Unsurprisingly the Houthi movement has condemned the attacks as “barbaric”, but it remains unclear what the wider effect will be on trade, even as the UK Prime Minister Rishi Sunak claimed that, “the early indications are that the Houthis’ ability to threaten merchant shipping has taken a blow”.

Speaking to Seatrade Maritime News Dryad Global CEO Corey Ranslem said: Right now, with the events from last night we expect an escalation within the Red Sea. Most shipping organisations are recommending that all vessels pause their operations within this region for the next 72 hours.”

Dryad Global is expecting a Houthi response to this action by the US and UK.

However, Ranslem points out: “The Houthi’s are very unpredictable so we could see this spread further South into the Gulf of Aden as well.”

Since the attacks by coalition forces on Yemen things have changed, according to Xeneta Chief Analyst Peter Sand.

“Tensions were already high in the region, now they are a bit higher,” said Sand, but he added there is some certainty, it will mean that ships will no longer wait to see if the Red Sea route is safe, but will head directly for the African Cape until there is certainty in the region.

“For container carriers if the disruption is one to three months then the carriers will cut strings short at either end, but if there is an expectation that it lasts three to six months then the carriers will be expected to add vessels to strings,” explained Sand.

Shippers, meanwhile, expect the disruption to shipping to last for some months, according to Global Shippers Forum Director James Hookham.

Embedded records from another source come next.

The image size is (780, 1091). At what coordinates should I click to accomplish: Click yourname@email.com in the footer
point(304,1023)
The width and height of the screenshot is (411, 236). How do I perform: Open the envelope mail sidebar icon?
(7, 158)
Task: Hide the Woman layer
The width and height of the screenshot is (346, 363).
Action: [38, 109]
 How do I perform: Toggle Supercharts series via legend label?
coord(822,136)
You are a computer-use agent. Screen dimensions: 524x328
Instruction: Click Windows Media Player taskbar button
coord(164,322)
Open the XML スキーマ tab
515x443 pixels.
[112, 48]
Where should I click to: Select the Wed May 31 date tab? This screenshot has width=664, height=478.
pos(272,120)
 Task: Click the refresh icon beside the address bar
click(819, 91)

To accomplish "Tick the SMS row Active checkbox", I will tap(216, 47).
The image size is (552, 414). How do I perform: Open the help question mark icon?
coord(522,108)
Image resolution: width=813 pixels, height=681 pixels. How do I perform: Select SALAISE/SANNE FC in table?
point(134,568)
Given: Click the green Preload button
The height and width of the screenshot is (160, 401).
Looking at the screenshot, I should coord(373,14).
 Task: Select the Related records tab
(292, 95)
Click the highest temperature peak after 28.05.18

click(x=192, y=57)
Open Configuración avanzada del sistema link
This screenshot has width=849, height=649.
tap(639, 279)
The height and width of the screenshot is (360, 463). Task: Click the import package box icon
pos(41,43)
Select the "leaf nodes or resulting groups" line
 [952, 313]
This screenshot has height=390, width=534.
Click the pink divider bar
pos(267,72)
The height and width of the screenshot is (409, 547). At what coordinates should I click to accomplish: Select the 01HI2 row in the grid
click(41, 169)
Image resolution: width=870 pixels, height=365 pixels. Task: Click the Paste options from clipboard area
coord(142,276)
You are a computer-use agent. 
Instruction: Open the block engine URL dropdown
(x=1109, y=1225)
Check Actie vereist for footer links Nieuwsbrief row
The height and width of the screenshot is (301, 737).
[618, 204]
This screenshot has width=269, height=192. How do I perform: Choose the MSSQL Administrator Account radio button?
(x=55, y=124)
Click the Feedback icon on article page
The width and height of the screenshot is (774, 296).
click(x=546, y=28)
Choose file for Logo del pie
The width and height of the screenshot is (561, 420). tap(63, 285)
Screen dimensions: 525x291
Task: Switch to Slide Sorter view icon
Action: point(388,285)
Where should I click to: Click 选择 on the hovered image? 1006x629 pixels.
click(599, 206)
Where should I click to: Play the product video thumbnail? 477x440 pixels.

“Chinese New Year marks the start of the contract renewal season for many shippers, so my advice to shippers is to cut through the noise, cut through the fog of war, even though the military situation is getting worse, ships going around the Cape are safe,” he pointed out, adding that the cost of transiting Suez and the higher insurance premiums should be deducted from any extra costs incurred from the longer Cape journey.